After Hank left, Dillon sat at his desk, stared at his case files, and didn’t see a single word. Instead, he thought about Makayla throwing her arms around his neck after the braid. About her singing harmony to country songs in his truck. About her sitting tall on June, heels down, grinning like the sky had opened up and poured gold into her lap.

He thought about Tessa. Not the polished version from the funeral. The real one. The one who mucked stalls in ruined t-shirts and patched fences with bleeding hands and applied Dolly’s medicine three times a day because twice wasn’t enough if the animal was suffering. The one who’d called him that first day with her pride in shreds because the cat needed insulin and that mattered more than her dignity.

He’d watched her learn to give Chairman Meow his shot with her hands shaking. She’d done it again, and the morning after that, until her hands didn’t shake anymore and the Chairman merely grumbled instead of hissing at her.

He’d watched her negotiate a business contract on the phone with one hand while stirring pig supplements with the other, speaking in a voice that was precise and confident and completely at odds with the woman who’d stood frozen in front of a goose a few weeks ago. He’d seen her photograph Charlotte’s wedding gowns at sunset with an artist’s eye for light and composition, then drive straight back to the farm to swab Dolly’s mange and check June’s feed bucket for uneaten pills.

She was building two lives simultaneously. The business with Charlotte was taking shape—he’d overheard enough phone calls to know it was going well—and the farm was slowly, grudgingly yielding to her stubborn refusal to fail at it.
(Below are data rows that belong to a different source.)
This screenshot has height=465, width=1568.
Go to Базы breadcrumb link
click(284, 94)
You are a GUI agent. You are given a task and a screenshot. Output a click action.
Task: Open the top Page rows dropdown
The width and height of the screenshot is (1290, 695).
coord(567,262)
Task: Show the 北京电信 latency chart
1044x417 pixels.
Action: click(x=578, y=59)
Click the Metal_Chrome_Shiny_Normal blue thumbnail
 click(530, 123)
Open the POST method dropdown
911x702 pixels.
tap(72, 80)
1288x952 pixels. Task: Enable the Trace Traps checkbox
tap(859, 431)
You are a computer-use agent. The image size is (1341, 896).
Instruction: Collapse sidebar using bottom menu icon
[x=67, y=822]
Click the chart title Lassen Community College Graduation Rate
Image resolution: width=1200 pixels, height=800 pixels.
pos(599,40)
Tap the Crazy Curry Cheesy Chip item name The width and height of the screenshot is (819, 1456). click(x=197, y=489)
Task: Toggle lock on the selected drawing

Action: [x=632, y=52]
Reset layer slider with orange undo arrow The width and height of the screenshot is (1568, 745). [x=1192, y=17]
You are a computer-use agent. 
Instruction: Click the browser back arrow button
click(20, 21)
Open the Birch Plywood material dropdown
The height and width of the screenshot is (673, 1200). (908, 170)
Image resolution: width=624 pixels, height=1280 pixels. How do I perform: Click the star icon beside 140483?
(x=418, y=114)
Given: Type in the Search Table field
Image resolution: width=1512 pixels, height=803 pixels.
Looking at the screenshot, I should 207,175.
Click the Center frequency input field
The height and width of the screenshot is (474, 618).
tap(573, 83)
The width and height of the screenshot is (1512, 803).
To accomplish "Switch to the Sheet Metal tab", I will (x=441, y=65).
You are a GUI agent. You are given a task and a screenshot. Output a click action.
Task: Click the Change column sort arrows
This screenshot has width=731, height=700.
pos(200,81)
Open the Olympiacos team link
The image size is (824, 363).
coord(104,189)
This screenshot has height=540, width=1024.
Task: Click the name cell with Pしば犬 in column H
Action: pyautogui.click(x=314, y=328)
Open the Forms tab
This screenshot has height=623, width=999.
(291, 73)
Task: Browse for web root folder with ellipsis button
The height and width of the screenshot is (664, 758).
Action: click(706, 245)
She was exhausted. He could see it in the shadows under her eyes and the way she leaned against the barn doorframe she thought he wasn’t looking. She didn’t complain. She just got up at five-thirty every morning and did what needed doing.

She was clearly terrified of the animals, of the responsibility, of the foreign-ness of it all. But she stayed anyway. Not because she had to—she could’ve walked away from Fern’s will and stayed in her careful, controlled city life. She stayed because of Makayla, and Tessa loved her daughter more than she loved her own comfort.

His phone buzzed. Makayla had texted him a photo—a drawing she’d made in school. It showed the porch of the farmhouse with three rocking chairs on it. In the small chair sat a girl with a pink hat. In the middle chair sat a woman with brown hair. In the large chair sat a man with a cowboy hat and a very big smile.

Underneath, in careful eleven-year-old handwriting, she’d written: My family.

He all but dropped the phone on his desk.